Gradual changes, on the other hand, are often only noticed at a late stage. Perhaps someone has been eating less and less over a period of weeks, moving about less frequently, sleeping less well, appearing sadder or needing more support with personal care. Taken individually, each change may seem minor. Taken together, however, they may indicate that the person’s state of health, independence or resilience is changing. Keeping a continuous record helps to identify such developments at an earlier stage.

Recurring patterns can also provide important clues. For example, some symptoms always occur in the evening, after certain meals, following physical exertion, when sleep is insufficient, or following changes to medication. Blood sugar levels, blood pressure, pain, restlessness, confusion or falls can also be better understood if it becomes clear when and under what circumstances they occur.

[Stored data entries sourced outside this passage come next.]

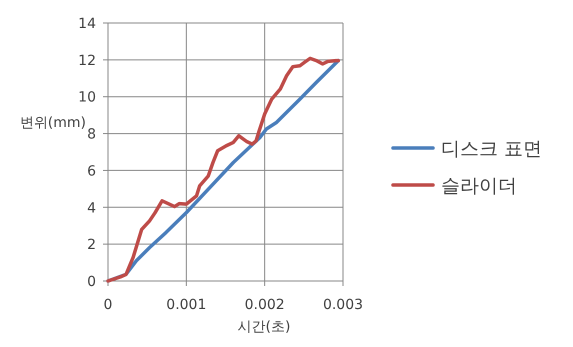 This screenshot has height=347, width=573. I want to click on x-axis-title: 시간(초), so click(264, 327).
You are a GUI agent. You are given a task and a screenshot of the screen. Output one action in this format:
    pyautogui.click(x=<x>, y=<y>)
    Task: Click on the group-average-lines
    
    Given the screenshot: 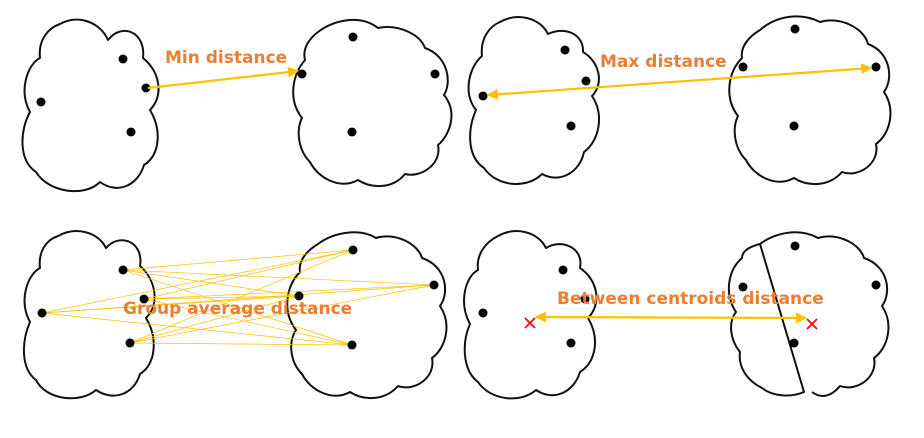 What is the action you would take?
    pyautogui.click(x=238, y=298)
    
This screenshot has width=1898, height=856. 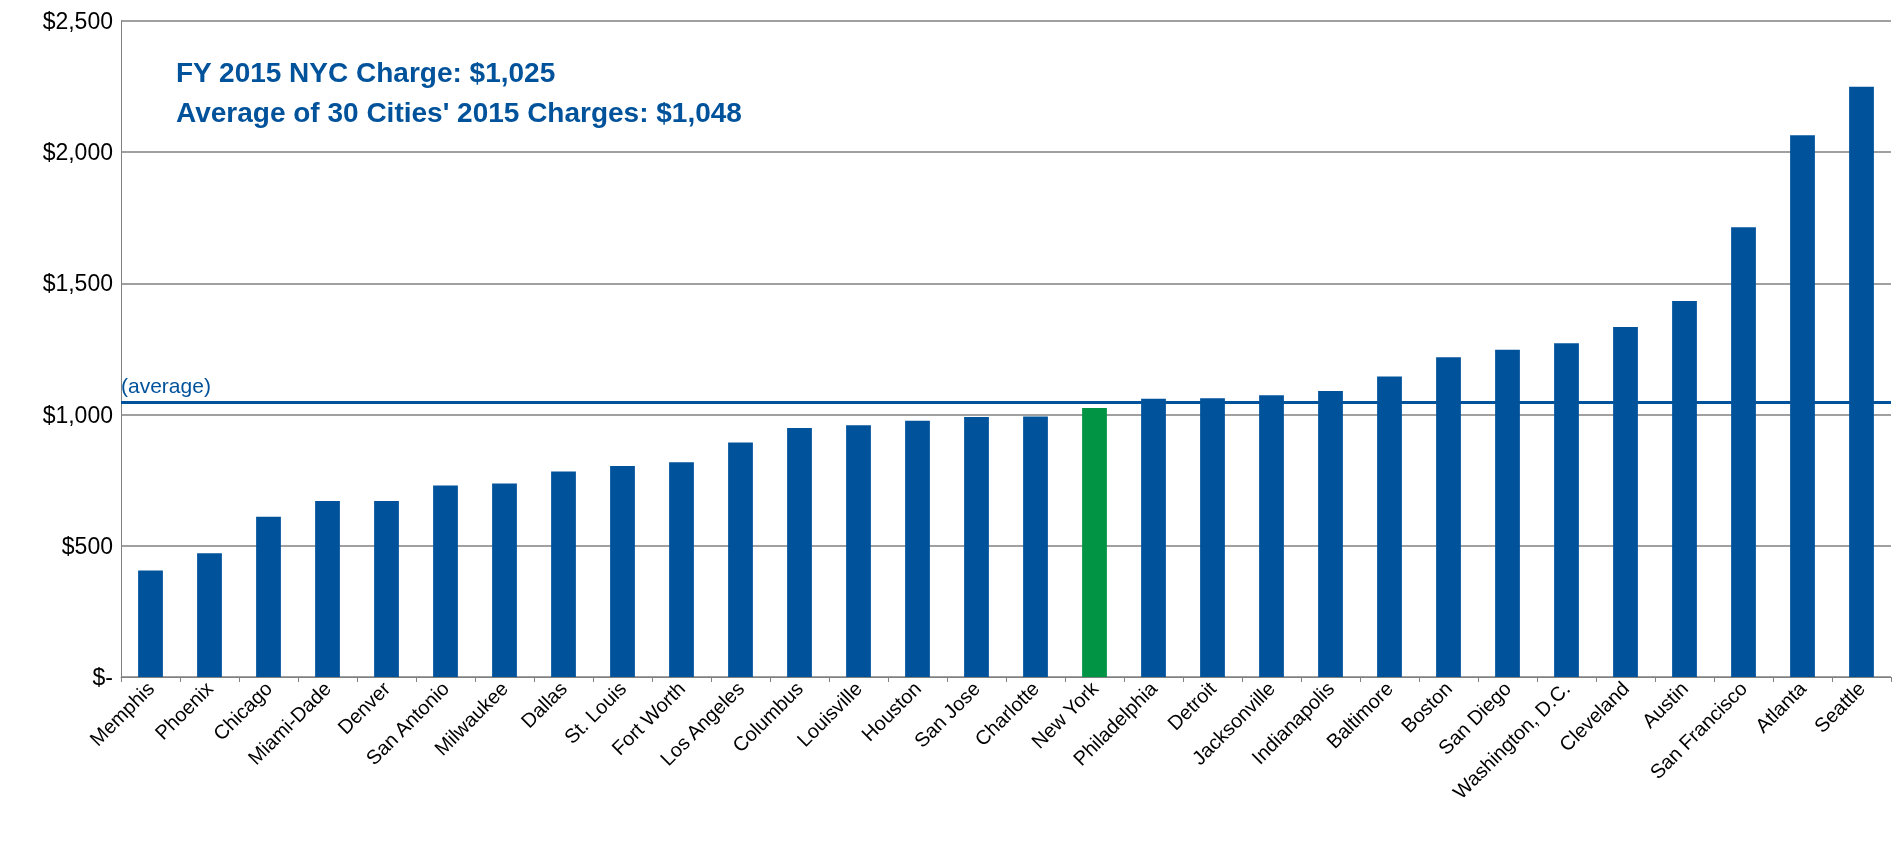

It is therefore helpful not only to record observations individually, but also to put them into context:

  • What has changed?
  • Since when have you noticed it?
  • Does it happen regularly or only occasionally?
  • Are there any possible triggers?
  • Is it getting better, worse or staying the same?
  • What measures have already been tried?
  • Who has been informed?

Documentation does not constitute a diagnosis and is no substitute for a professional assessment. It provides a more reliable basis: relatives can describe more precisely what has changed, when it first became noticeable and what measures have already been taken. This makes it easier to decide what support is needed next.

Individual observations become increasingly significant as time goes on. However, in the event of acute changes, the process of documenting must not delay the necessary help.